(WHAT THE TASK REQUIRES):
Please transcribe exactly, and only, the lines of the data below between the line holding "Sony Mobile Flasher" and the line holding "Knee brace – Compare and Choose (458, 2443)", inclusive.

MATERIAL FOR THIS TASK section start

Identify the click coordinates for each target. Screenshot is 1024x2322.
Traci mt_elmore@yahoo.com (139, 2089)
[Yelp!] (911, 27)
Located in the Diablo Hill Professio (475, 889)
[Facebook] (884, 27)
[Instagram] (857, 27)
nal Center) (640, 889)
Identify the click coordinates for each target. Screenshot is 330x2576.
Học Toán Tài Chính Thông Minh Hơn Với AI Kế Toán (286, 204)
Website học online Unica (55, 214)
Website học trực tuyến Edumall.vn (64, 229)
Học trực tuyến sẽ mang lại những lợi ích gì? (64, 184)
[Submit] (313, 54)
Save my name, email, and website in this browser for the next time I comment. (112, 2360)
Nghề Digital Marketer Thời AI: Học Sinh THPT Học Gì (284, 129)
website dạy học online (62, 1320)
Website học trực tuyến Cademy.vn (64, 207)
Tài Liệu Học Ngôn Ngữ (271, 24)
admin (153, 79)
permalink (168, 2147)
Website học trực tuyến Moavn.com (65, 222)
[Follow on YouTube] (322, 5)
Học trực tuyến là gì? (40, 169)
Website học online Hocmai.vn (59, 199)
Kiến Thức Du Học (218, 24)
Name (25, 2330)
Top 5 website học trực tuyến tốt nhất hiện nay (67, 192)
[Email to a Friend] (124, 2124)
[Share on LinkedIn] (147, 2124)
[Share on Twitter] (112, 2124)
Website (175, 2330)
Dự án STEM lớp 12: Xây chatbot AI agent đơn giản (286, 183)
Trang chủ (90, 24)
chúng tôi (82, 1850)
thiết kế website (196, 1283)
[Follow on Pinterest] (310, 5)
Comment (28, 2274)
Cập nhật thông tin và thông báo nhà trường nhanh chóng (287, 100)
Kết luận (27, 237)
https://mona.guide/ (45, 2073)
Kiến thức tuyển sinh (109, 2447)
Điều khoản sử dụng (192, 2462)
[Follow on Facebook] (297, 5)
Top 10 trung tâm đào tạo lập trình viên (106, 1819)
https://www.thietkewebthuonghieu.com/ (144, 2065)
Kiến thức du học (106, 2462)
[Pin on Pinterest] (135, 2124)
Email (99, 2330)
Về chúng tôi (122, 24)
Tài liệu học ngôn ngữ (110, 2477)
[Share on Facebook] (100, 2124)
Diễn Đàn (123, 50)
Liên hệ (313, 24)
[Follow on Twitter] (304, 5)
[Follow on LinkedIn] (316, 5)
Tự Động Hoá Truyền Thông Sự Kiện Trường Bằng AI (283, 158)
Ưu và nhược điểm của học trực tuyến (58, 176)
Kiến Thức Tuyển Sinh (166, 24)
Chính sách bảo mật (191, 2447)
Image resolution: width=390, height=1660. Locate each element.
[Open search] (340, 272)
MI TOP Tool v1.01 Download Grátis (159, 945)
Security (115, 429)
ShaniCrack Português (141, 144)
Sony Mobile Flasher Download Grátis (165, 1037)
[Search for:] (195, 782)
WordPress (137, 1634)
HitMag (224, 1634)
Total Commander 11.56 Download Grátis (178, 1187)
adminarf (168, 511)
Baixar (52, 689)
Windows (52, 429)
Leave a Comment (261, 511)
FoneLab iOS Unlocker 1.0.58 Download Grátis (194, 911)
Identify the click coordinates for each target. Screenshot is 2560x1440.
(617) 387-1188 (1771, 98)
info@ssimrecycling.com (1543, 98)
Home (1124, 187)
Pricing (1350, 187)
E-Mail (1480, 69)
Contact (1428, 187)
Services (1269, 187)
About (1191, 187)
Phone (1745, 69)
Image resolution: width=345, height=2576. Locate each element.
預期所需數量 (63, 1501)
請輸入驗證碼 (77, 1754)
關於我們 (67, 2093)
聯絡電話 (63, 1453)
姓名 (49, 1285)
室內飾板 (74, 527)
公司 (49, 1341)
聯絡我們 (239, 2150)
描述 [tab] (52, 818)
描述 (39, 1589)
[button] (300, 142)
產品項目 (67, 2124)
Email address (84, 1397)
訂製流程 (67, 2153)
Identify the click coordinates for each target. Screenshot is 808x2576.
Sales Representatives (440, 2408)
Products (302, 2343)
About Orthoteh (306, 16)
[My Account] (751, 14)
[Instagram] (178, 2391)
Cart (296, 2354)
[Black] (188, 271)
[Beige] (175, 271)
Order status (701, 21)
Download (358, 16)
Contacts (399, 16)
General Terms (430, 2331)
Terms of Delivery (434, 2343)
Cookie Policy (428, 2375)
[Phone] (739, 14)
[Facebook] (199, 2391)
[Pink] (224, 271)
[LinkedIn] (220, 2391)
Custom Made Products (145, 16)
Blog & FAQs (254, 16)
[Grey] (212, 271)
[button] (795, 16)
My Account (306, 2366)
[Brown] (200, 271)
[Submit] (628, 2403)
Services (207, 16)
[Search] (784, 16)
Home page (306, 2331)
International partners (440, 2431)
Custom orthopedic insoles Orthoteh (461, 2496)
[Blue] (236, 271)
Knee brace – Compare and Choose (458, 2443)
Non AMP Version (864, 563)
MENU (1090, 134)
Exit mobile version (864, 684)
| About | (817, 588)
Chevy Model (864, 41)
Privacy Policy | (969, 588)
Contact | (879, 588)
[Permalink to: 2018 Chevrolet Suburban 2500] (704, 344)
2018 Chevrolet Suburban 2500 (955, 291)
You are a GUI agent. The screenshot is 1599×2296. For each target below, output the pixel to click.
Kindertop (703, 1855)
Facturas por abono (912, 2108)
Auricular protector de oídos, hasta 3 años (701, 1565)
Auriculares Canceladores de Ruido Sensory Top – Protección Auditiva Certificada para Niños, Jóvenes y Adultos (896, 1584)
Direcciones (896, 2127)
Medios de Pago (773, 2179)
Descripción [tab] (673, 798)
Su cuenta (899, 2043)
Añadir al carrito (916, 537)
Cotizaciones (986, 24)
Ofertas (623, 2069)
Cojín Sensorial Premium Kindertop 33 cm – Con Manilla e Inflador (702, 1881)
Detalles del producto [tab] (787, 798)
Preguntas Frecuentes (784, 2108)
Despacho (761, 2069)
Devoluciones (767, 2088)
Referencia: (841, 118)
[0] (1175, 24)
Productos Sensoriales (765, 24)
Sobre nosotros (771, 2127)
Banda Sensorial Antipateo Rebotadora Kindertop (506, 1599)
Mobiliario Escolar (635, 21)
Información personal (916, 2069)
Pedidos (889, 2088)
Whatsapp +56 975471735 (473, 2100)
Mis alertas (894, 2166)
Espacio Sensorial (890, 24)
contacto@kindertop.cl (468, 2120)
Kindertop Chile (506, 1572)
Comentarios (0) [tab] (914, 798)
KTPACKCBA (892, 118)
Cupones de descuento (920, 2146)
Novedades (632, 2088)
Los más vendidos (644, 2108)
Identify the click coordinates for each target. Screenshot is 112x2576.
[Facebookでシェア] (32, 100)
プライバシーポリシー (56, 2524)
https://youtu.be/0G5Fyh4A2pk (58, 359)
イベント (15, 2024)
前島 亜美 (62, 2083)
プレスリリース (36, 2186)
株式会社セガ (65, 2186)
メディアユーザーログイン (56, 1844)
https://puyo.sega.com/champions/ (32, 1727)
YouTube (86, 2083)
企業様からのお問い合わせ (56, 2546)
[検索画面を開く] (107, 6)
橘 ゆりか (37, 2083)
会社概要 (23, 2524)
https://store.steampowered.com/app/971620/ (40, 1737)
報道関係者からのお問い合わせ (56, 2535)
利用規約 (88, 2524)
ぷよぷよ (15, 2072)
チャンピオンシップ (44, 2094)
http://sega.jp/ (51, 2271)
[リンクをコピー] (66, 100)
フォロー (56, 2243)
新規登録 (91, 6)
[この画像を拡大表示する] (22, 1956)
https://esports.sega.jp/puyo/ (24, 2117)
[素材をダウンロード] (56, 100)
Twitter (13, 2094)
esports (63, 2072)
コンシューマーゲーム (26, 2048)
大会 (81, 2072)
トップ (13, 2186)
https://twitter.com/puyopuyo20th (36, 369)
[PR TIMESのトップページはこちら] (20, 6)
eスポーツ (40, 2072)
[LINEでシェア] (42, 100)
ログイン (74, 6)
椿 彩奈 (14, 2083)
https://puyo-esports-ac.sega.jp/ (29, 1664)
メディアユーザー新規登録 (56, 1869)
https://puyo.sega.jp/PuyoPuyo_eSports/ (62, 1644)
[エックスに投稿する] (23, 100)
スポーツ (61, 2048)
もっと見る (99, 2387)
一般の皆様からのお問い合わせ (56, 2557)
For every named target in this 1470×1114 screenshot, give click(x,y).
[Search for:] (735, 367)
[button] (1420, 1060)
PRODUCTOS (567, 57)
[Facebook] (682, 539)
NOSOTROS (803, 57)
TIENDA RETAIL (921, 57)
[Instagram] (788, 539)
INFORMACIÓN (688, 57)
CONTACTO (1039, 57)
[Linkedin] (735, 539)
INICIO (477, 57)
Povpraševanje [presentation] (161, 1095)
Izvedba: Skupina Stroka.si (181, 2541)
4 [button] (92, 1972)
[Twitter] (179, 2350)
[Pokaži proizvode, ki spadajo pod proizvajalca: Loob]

MATERIAL FOR THIS TASK section end

(WRITTEN ANSWER):
Sony Mobile Flasher Download Grátis (165, 1037)
[Search for:] (195, 782)
WordPress (137, 1634)
HitMag (224, 1634)
Total Commander 11.56 Download Grátis (178, 1187)
adminarf (168, 511)
Baixar (52, 689)
Windows (52, 429)
Leave a Comment (261, 511)
FoneLab iOS Unlocker 1.0.58 Download Grátis (194, 911)
Identify the click coordinates for each target. Screenshot is 2560x1440.
(617) 387-1188 (1771, 98)
info@ssimrecycling.com (1543, 98)
Home (1124, 187)
Pricing (1350, 187)
E-Mail (1480, 69)
Contact (1428, 187)
Services (1269, 187)
About (1191, 187)
Phone (1745, 69)
Image resolution: width=345, height=2576. Locate each element.
預期所需數量 (63, 1501)
請輸入驗證碼 (77, 1754)
關於我們 (67, 2093)
聯絡電話 (63, 1453)
姓名 (49, 1285)
室內飾板 (74, 527)
公司 (49, 1341)
聯絡我們 (239, 2150)
描述 [tab] (52, 818)
描述 (39, 1589)
[button] (300, 142)
產品項目 (67, 2124)
Email address (84, 1397)
訂製流程 (67, 2153)
Identify the click coordinates for each target. Screenshot is 808x2576.
Sales Representatives (440, 2408)
Products (302, 2343)
About Orthoteh (306, 16)
[My Account] (751, 14)
[Instagram] (178, 2391)
Cart (296, 2354)
[Black] (188, 271)
[Beige] (175, 271)
Order status (701, 21)
Download (358, 16)
Contacts (399, 16)
General Terms (430, 2331)
Terms of Delivery (434, 2343)
Cookie Policy (428, 2375)
[Phone] (739, 14)
[Facebook] (199, 2391)
[Pink] (224, 271)
[LinkedIn] (220, 2391)
Custom Made Products (145, 16)
Blog & FAQs (254, 16)
[Grey] (212, 271)
[button] (795, 16)
My Account (306, 2366)
[Brown] (200, 271)
[Submit] (628, 2403)
Services (207, 16)
[Search] (784, 16)
Home page (306, 2331)
International partners (440, 2431)
Custom orthopedic insoles Orthoteh (461, 2496)
[Blue] (236, 271)
Knee brace – Compare and Choose (458, 2443)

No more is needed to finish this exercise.